### DIRECTIONS FOR THIS TASK
Your answer must consist of exactly the lines below, starting with the line with "Who we are (626, 42)" and going on through the line with "Video (1042, 42)", and nothing else.

### EXTRACTED RECORDS
- - -

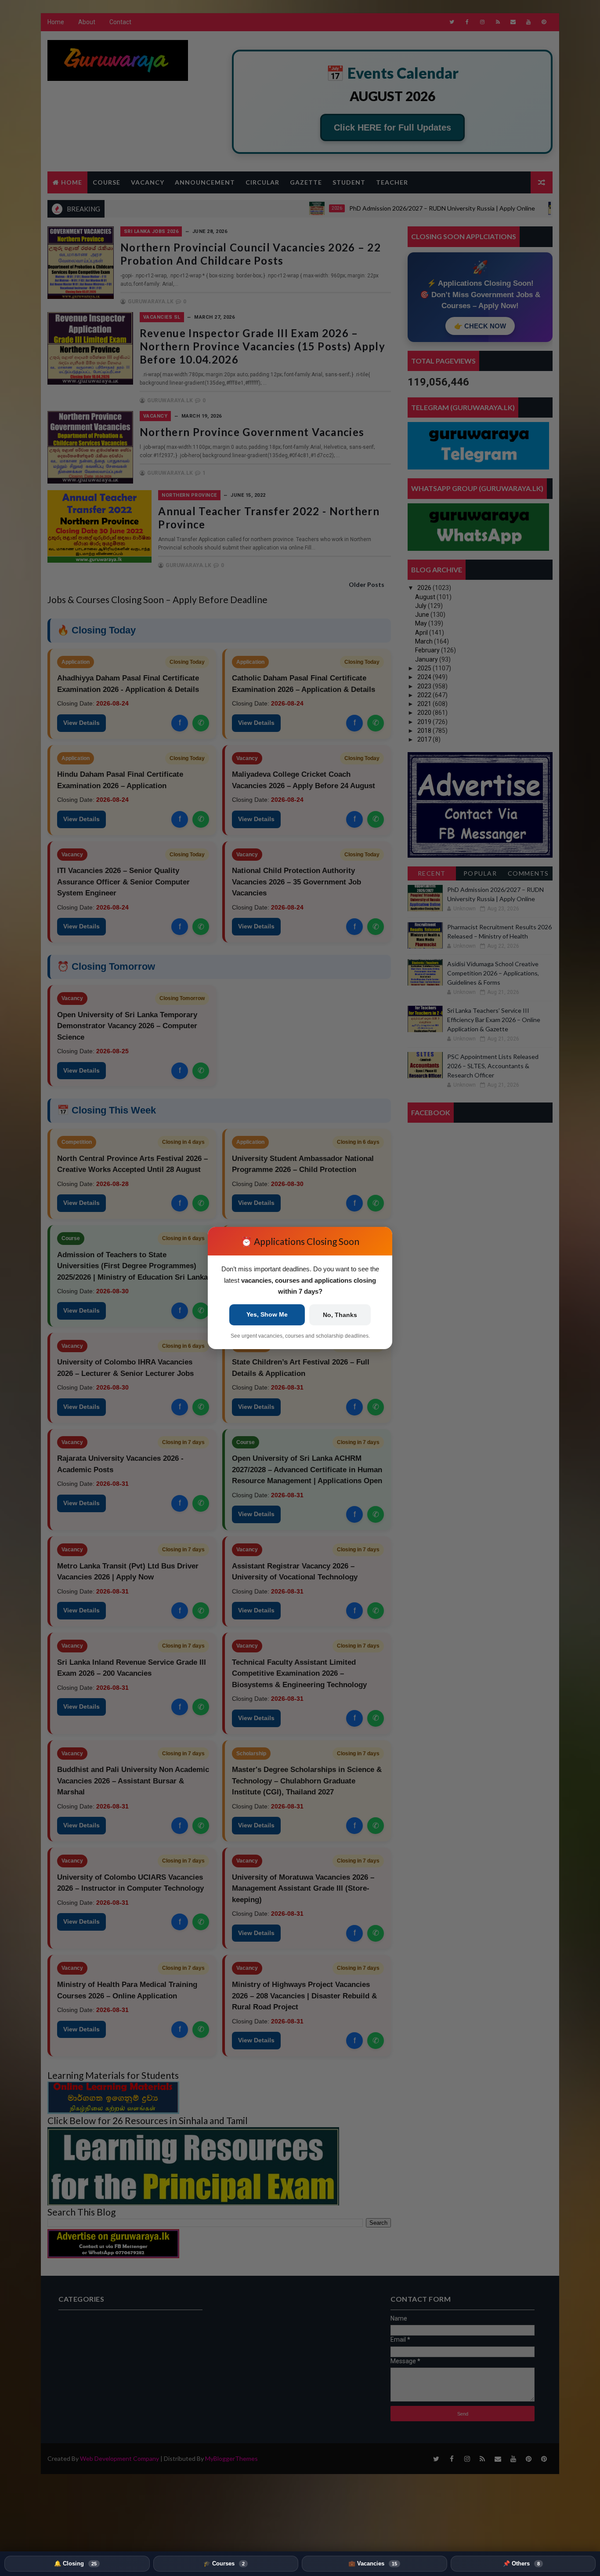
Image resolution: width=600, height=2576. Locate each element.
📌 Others (521, 2563)
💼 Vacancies (372, 2563)
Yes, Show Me (267, 1314)
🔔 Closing (75, 2563)
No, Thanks (340, 1314)
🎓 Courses (224, 2563)
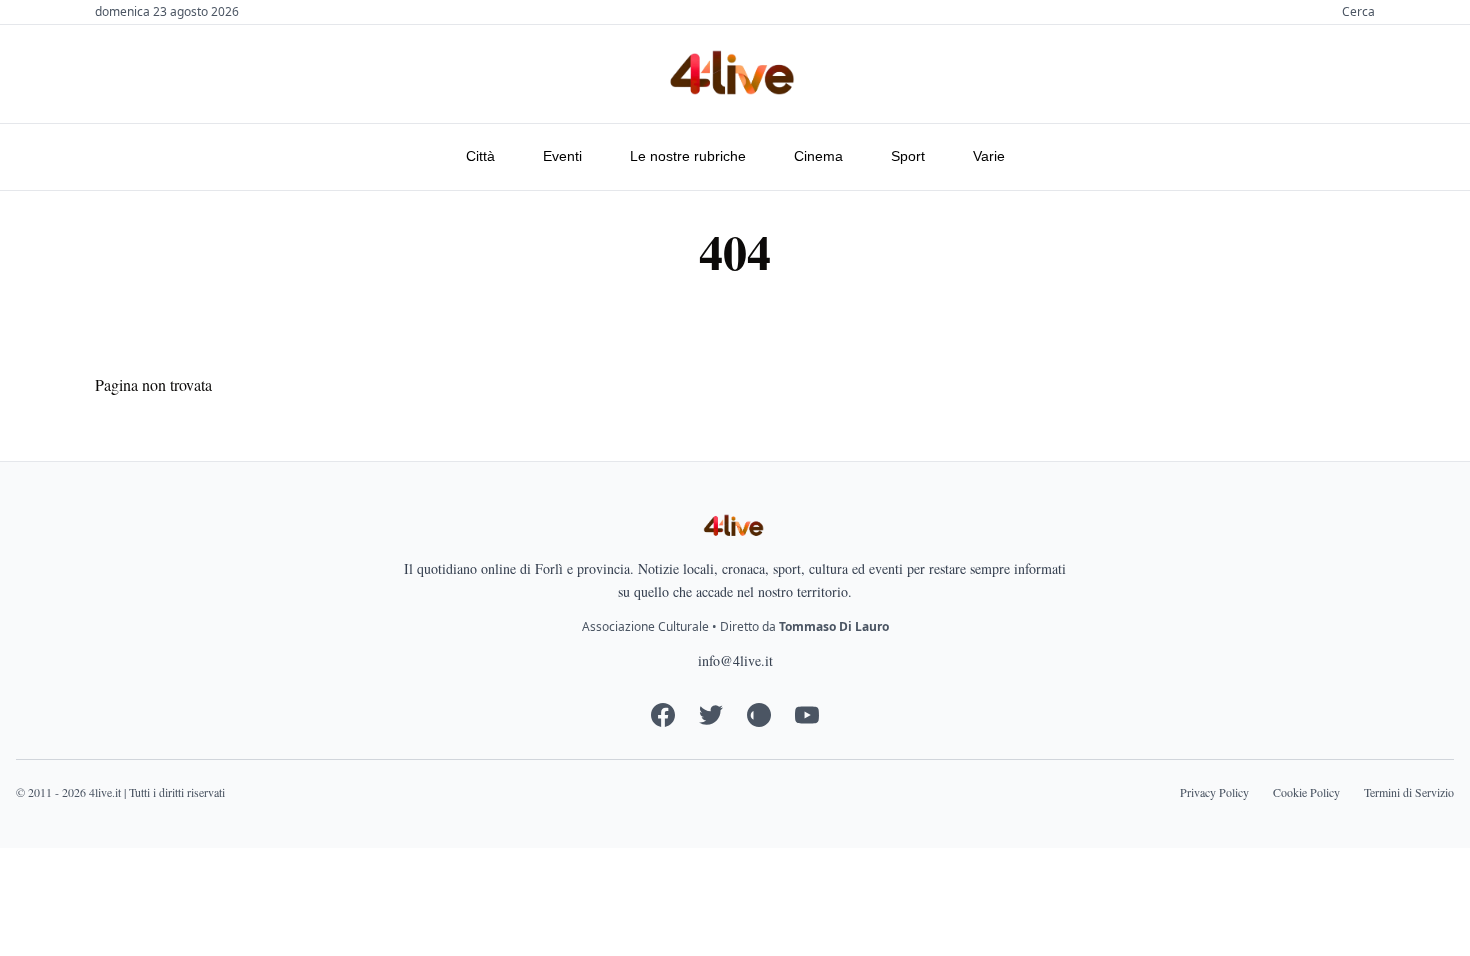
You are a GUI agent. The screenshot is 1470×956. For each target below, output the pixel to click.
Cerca (1358, 12)
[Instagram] (759, 715)
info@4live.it (735, 660)
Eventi (562, 156)
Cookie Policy (1306, 792)
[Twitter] (711, 715)
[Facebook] (663, 715)
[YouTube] (807, 715)
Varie (989, 156)
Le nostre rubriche (688, 156)
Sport (908, 156)
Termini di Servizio (1409, 792)
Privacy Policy (1214, 792)
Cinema (818, 156)
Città (480, 156)
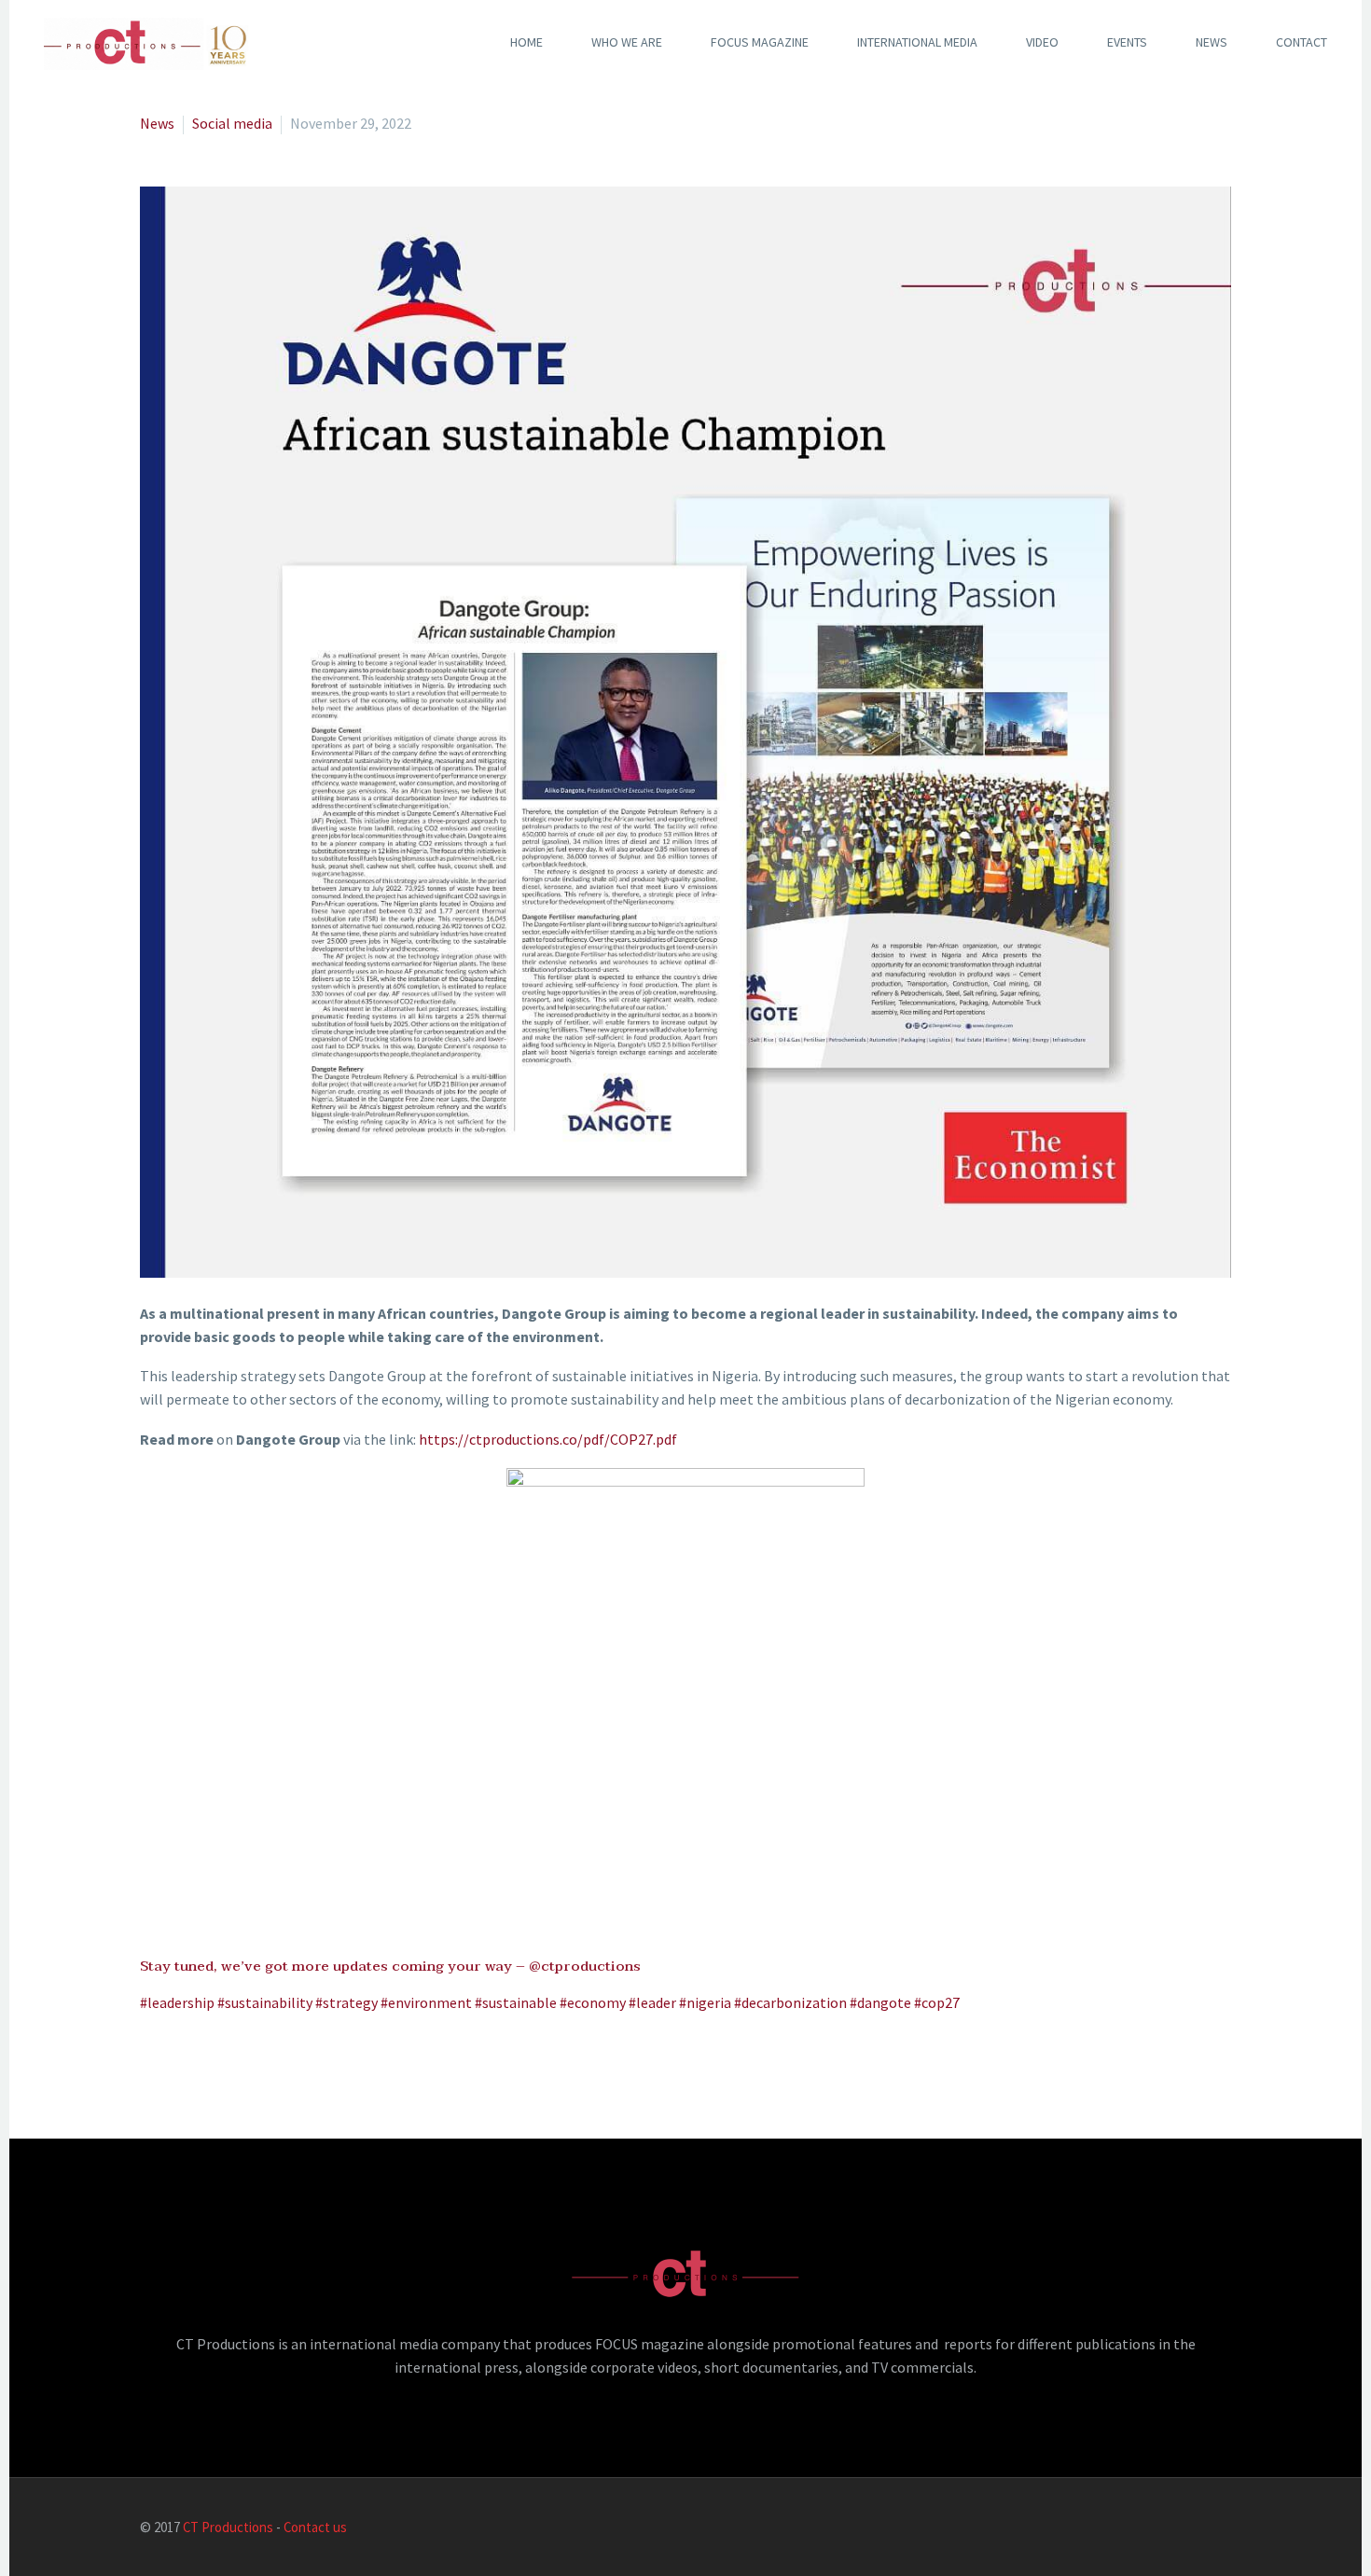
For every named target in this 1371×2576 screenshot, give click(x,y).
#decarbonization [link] (790, 2002)
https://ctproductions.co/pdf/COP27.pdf (548, 1439)
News (1211, 42)
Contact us (315, 2527)
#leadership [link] (177, 2002)
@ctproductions (585, 1966)
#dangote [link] (880, 2002)
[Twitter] (1177, 2528)
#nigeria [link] (705, 2002)
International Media (917, 42)
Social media (232, 123)
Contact (1301, 42)
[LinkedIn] (1152, 2528)
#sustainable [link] (516, 2002)
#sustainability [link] (264, 2002)
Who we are (626, 42)
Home (526, 42)
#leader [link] (652, 2002)
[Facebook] (1128, 2528)
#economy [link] (593, 2002)
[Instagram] (1201, 2528)
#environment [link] (426, 2002)
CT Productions (228, 2527)
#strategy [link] (346, 2002)
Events (1127, 42)
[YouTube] (1225, 2528)
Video (1042, 42)
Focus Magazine (760, 42)
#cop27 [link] (937, 2002)
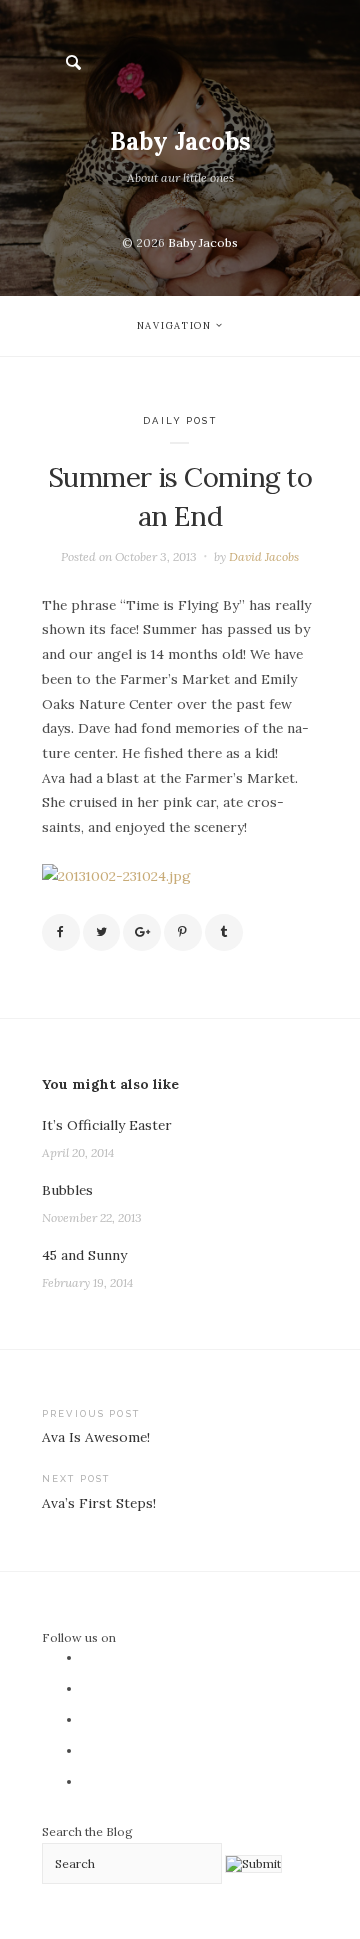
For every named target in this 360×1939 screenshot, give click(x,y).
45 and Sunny (84, 1255)
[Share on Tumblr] (224, 933)
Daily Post (179, 420)
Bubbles (67, 1190)
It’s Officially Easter (107, 1125)
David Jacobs (264, 556)
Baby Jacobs (180, 141)
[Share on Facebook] (61, 933)
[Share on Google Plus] (142, 933)
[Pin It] (183, 933)
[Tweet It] (102, 933)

- - -

### EXPECTED ANSWER
Who we are (626, 42)
Home (526, 42)
#leader [link] (652, 2002)
[Facebook] (1128, 2528)
#economy [link] (593, 2002)
[Instagram] (1201, 2528)
#environment [link] (426, 2002)
CT Productions (228, 2527)
#strategy [link] (346, 2002)
Events (1127, 42)
[YouTube] (1225, 2528)
Video (1042, 42)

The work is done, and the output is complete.